== Goal ==
Can you write out every line of the data below, unchanged and in the same order?
══ Records shown ══
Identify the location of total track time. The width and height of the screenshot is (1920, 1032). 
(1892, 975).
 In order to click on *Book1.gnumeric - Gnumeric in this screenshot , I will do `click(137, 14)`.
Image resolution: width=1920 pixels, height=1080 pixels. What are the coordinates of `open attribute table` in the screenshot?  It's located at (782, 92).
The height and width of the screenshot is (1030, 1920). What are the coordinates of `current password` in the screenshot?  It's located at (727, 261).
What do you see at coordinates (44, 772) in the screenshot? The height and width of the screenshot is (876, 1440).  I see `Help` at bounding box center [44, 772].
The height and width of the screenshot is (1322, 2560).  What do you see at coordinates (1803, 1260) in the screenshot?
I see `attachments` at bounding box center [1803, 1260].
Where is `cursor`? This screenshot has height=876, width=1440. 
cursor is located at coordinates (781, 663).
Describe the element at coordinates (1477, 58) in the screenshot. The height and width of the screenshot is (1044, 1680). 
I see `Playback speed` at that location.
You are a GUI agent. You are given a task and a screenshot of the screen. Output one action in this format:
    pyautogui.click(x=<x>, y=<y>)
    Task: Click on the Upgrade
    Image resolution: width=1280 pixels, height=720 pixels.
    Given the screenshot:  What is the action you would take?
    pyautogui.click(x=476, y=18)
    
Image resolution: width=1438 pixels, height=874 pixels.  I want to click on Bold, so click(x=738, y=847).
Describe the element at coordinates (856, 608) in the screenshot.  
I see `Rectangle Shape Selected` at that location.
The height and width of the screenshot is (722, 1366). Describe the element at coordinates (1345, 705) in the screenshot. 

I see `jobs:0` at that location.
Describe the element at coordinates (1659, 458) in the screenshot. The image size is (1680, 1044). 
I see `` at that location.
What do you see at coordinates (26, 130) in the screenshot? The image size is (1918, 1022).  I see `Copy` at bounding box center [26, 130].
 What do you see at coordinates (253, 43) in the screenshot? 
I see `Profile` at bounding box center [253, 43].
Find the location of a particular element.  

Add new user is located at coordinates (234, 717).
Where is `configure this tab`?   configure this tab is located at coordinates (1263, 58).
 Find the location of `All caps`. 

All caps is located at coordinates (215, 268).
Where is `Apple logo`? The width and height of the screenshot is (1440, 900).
═══
== Exercise output ==
Identify the location of total track time. The width and height of the screenshot is (1920, 1032). 
(1892, 975).
 In order to click on *Book1.gnumeric - Gnumeric in this screenshot , I will do `click(137, 14)`.
Image resolution: width=1920 pixels, height=1080 pixels. What are the coordinates of `open attribute table` in the screenshot?  It's located at (782, 92).
The height and width of the screenshot is (1030, 1920). What are the coordinates of `current password` in the screenshot?  It's located at (727, 261).
What do you see at coordinates (44, 772) in the screenshot? The height and width of the screenshot is (876, 1440).  I see `Help` at bounding box center [44, 772].
The height and width of the screenshot is (1322, 2560).  What do you see at coordinates (1803, 1260) in the screenshot?
I see `attachments` at bounding box center [1803, 1260].
Where is `cursor`? This screenshot has height=876, width=1440. 
cursor is located at coordinates (781, 663).
Describe the element at coordinates (1477, 58) in the screenshot. The height and width of the screenshot is (1044, 1680). 
I see `Playback speed` at that location.
You are a GUI agent. You are given a task and a screenshot of the screen. Output one action in this format:
    pyautogui.click(x=<x>, y=<y>)
    Task: Click on the Upgrade
    Image resolution: width=1280 pixels, height=720 pixels.
    Given the screenshot:  What is the action you would take?
    pyautogui.click(x=476, y=18)
    
Image resolution: width=1438 pixels, height=874 pixels.  I want to click on Bold, so click(x=738, y=847).
Describe the element at coordinates (856, 608) in the screenshot.  
I see `Rectangle Shape Selected` at that location.
The height and width of the screenshot is (722, 1366). Describe the element at coordinates (1345, 705) in the screenshot. 

I see `jobs:0` at that location.
Describe the element at coordinates (1659, 458) in the screenshot. The image size is (1680, 1044). 
I see `` at that location.
What do you see at coordinates (26, 130) in the screenshot? The image size is (1918, 1022).  I see `Copy` at bounding box center [26, 130].
 What do you see at coordinates (253, 43) in the screenshot? 
I see `Profile` at bounding box center [253, 43].
Find the location of a particular element.  

Add new user is located at coordinates (234, 717).
Where is `configure this tab`?   configure this tab is located at coordinates (1263, 58).
 Find the location of `All caps`. 

All caps is located at coordinates (215, 268).
Where is `Apple logo`? The width and height of the screenshot is (1440, 900).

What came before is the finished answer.